Ask Jackie Taylor the mission of her 35-year-old Black Ensemble Theater, and she answers, “It’s to eradicate racism through theatre.” Ask her what makes a good play, and she replies, “It has to make money.”

There’s no doubt this director, playwright, actress, singer, and educator who grew up in Cabrini Green has a mind for business. In 1976, when she was 25, Taylor started Black Ensemble Theater with a $1,200 loan. Today it has an annual budget of $3.5 million, and in November it opened the 50,000-square-foot Black Ensemble Theater Cultural Center in Uptown. The premiere performance? Taylor’s hit musical from 2000, The Jackie Wilson Story.

Clearly Taylor is onto something with her belief that idealism can turn a profit. “Let me explain it this way,” she says. “When the Wright Brothers said, ‘We’re gonna make a machine that flies,’ I’m sure people said, ‘OK, they’re nuts.’ But when they got that machine off the ground, that sure in the hell meant something. Yes, it started as idealistic, but today the airlines are a trillion-dollar industry.”
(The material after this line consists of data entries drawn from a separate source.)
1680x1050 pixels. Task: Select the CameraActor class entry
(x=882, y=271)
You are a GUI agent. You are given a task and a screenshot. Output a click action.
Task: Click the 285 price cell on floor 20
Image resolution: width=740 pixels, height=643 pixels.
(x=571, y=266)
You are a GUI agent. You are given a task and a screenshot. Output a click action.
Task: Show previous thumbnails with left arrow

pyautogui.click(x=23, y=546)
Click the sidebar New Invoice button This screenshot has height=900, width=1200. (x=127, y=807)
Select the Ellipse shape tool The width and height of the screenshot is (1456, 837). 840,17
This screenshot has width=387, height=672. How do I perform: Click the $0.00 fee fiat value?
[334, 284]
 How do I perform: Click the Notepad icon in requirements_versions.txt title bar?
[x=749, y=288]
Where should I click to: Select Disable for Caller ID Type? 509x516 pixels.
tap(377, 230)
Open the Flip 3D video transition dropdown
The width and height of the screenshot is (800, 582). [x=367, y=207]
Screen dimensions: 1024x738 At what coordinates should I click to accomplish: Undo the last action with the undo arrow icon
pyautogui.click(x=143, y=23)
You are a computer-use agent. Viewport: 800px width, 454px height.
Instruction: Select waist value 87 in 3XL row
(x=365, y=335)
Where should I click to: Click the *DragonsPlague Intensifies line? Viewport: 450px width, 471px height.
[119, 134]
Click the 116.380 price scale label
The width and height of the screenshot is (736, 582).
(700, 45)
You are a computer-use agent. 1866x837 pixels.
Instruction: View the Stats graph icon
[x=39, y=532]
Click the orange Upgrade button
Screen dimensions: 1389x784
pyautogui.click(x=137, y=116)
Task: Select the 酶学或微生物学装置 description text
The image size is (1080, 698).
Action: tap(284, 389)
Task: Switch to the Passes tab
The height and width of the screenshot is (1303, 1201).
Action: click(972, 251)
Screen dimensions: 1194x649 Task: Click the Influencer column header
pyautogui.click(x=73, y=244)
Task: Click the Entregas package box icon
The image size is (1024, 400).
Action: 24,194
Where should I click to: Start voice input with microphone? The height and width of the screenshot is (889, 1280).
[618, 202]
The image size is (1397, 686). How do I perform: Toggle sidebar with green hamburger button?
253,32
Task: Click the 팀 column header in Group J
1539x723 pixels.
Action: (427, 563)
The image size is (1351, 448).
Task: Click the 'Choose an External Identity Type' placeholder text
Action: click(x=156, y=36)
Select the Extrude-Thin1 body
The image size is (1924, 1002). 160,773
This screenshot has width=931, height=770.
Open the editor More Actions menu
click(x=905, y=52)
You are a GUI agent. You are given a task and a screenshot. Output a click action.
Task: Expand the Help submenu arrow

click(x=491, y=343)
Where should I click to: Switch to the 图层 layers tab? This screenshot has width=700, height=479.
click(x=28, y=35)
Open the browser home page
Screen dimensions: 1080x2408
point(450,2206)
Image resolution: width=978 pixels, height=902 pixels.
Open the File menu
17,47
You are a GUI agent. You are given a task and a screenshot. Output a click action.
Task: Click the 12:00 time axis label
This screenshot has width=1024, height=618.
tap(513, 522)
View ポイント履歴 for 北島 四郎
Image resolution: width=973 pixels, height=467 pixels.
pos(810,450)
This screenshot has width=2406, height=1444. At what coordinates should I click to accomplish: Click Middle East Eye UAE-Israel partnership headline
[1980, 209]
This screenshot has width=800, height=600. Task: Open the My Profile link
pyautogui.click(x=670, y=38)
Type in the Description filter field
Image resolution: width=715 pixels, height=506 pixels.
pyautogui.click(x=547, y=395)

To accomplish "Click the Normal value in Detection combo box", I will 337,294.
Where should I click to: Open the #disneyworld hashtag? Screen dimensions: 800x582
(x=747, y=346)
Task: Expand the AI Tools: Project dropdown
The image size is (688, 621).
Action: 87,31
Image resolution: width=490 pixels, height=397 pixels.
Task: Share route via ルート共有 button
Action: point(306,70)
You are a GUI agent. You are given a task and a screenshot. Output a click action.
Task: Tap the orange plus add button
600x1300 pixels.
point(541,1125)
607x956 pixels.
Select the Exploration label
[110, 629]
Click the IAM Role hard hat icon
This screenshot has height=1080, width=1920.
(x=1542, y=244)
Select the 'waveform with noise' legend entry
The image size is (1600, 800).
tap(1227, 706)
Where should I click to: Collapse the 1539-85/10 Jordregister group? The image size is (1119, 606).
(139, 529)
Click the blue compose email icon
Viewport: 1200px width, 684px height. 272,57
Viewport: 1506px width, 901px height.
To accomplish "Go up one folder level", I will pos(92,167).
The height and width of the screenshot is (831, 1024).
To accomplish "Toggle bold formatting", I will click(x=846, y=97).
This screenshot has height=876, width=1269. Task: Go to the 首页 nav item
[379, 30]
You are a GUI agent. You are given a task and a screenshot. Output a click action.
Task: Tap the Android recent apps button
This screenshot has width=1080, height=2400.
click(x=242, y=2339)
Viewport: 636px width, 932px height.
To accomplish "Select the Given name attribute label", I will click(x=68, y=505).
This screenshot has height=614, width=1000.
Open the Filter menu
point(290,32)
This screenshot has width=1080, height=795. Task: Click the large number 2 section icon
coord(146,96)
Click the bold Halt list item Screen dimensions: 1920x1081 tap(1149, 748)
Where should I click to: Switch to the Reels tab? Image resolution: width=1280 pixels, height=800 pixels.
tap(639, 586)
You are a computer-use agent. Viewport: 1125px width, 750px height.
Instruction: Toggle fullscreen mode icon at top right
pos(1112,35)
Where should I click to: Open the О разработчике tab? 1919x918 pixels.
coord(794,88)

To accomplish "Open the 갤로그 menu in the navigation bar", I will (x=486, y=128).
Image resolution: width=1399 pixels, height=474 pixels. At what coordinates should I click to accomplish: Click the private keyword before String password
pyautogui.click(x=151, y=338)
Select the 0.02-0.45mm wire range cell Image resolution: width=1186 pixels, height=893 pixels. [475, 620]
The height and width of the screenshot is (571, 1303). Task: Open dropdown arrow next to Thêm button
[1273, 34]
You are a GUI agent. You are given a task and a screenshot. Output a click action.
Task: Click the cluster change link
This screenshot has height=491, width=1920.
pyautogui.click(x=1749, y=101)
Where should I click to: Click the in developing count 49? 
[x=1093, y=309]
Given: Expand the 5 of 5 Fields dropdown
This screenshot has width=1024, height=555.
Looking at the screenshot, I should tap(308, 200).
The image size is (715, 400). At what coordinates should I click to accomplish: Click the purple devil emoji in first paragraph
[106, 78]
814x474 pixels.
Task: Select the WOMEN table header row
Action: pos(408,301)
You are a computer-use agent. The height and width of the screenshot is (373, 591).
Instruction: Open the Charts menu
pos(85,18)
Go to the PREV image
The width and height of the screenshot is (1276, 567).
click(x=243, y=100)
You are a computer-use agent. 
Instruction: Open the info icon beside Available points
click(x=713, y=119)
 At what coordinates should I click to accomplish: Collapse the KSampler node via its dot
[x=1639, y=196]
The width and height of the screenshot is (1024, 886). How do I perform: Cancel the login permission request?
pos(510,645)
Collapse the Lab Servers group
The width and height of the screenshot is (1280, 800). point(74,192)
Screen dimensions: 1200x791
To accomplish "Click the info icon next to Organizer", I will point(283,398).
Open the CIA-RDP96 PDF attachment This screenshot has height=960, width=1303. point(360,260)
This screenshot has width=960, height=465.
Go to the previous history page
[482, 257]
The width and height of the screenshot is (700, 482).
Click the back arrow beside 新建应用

Her company initially took up residence within larger theatres before settling in at the Uptown Hull House in 1987. But it had an immediate success in 1976 with The Other Cinderella, a musical starring, and based on a script by, Taylor. It wasn’t until 1984, though, with Muddy Waters: The Hoochie-Coochie Man, that the company hit upon a formula—musicals about inspirational black figures—that would attract the kind of mixed-race audiences that Taylor had always hoped for.

Over the years, Taylor has also developed educational outreach programs, served on numerous theatre boards, and acted in movies, including Barbershop 2: Back in Business. With the new cultural center, the 60-year-old has cemented her legacy. “When I started a theatre, I wasn’t thinking about an institution,” she says. “But as I grew older, I realized this had to go beyond me and my lifetime. I’m hoping that one day our board of directors will say, ‘That mission that we have to eradicate racism—what does that mean? We’re so beyond that. How can we make this relevant now?’ That’s my dream.”